# Not What I Was Looking For, But I'll Take It (Mosquito)



## Buick Riviera (Jul 15, 2007)

Life has got in the way of our bass fishing this spring so we got out for the first serious go 'round today and decided to head to Mosquito to try to find those nice spring largemouth that this lake is known for.

Well the Sexy Shad square bill didn't find any bucket mouths but my first Ohio fish of the season was this nice Fish Ohio northern pike that went 37 inches:











Thirty minutes later this 27 incher snatched the Sexy Shad. Beth were in 4 ft of water on a big shallow weed bed.


----------



## ezbite (May 25, 2006)

nice, I catch a few pike around walnut run in the spring.


----------



## Lewzer (Apr 5, 2004)

Real nice. my biggest is a 39" sw side of the causeway in May in the cattails. I'm curious what lb. test line you used to bring those in.


----------



## bdawg (Apr 14, 2009)

Nice catches! I wouldn't be complaining about reeling those in either!


----------



## Buick Riviera (Jul 15, 2007)

Lewzer said:


> Real nice. my biggest is a 39" sw side of the causeway in May in the cattails. I'm curious what lb. test line you used to bring those in.


I was using baitcasting gear, 15 lb. Floro.


----------



## Bassbully 52 (Feb 25, 2014)

They don't call it pikie bay for nothing


----------



## snag (Dec 27, 2005)

Pikie bay is in the north end . Walnut run south end. No bridge around pikie bay.


----------



## Bassbully 52 (Feb 25, 2014)

snag said:


> Pikie bay is in the north end . Walnut run south end. No bridge around pikie bay.


Right...well I was was referring to the fact there are Pike in skeeter, in general, and there is a bay called Pikie...not his location.


----------



## Snakecharmer (Apr 9, 2008)

Nice spring post spawn fish! They look nice and healthy.


----------



## snag (Dec 27, 2005)

Gottcha , yeah pikie Bay Area is good in the spring. For about everything.


----------



## hupcej4x4x454 (Oct 7, 2014)

Very nice pike! Great coloration. Pretty awesome. 2 thumbs up!


----------



## steelhead steve (May 5, 2012)

nice pike i got one that size 37in around 3 years ago


----------



## Buick Riviera (Jul 15, 2007)

Thanks guys. I'm not familiar with the local lake area names and I don't have a decent map of the lake or I would tell you where I caught them. The best I can do is it was on the south end, the east side, one cove north of what looked like state park docks that didn't have boats yet but had a big mechanical crane with a bird nest in the top. LOL!
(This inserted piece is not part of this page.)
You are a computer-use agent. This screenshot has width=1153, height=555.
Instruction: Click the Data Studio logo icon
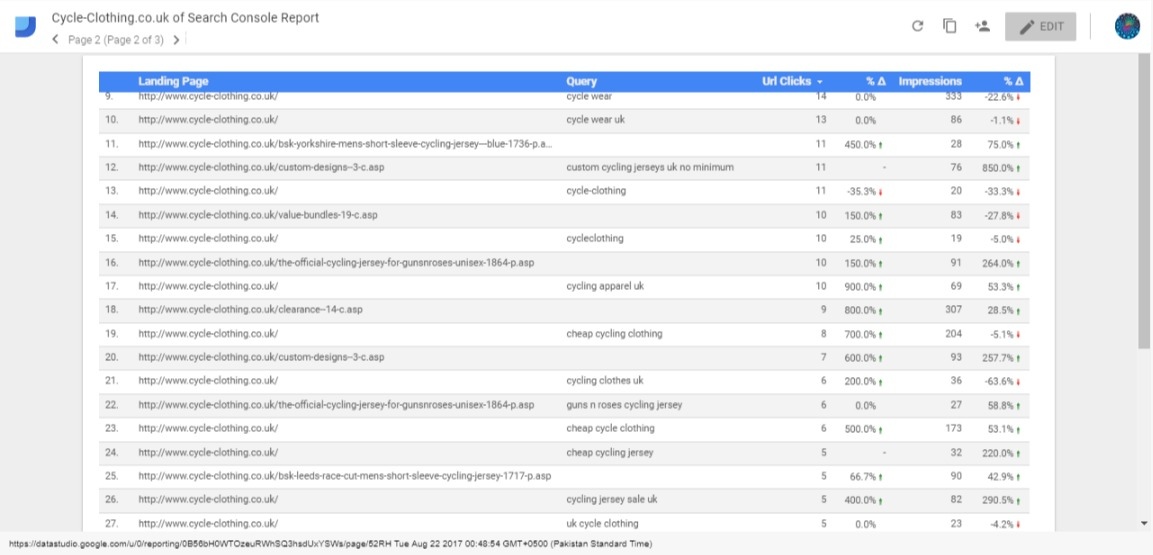[25, 27]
The little bridge which you see in the one pic apparently straddles a creek and I tried to fish the edges of that creek where it seemed to depress a couple feet but maybe it was my imagination.

Is there a source for a good paper map?


----------



## baitguy (Dec 17, 2013)

Buick, there's a publication that has maps of most Northern Ohio Lakes, can't remember the exact name off the top of my head but it's a ring binder book, about $12-15, Fin and Feathers has them, I'm sure others as well ... you can copy and blow up the maps, it's not real detailed but not to bad, at least you have contours and distance and such ... I think there are also a couple of the folding maps for Skeeter as well, they're a little bigger, about the size of an folding road map ... laugh if you remember those ... also about $10 but only one lake per map for those


----------



## Doboy (Oct 13, 2008)

Buick Riviera said:


> Is there a source for a good paper map?


lol,,, yep, EZ's spot, Walnut Creek bridge! 
Thanks for the pics & story. ;>)
Here's an OLD map for ya,,,,,,


----------



## Snakecharmer (Apr 9, 2008)

Buick Riviera said:


> Thanks guys. I'm not familiar with the local lake area names and I don't have a decent map of the lake or I would tell you where I caught them. The best I can do is it was on the south end, the east side, one cove north of what looked like state park docks that didn't have boats yet but had a big mechanical crane with a bird nest in the top. LOL!
> 
> The little bridge which you see in the one pic apparently straddles a creek and I tried to fish the edges of that creek where it seemed to depress a couple feet but maybe it was my imagination.
> 
> Is there a source for a good paper map?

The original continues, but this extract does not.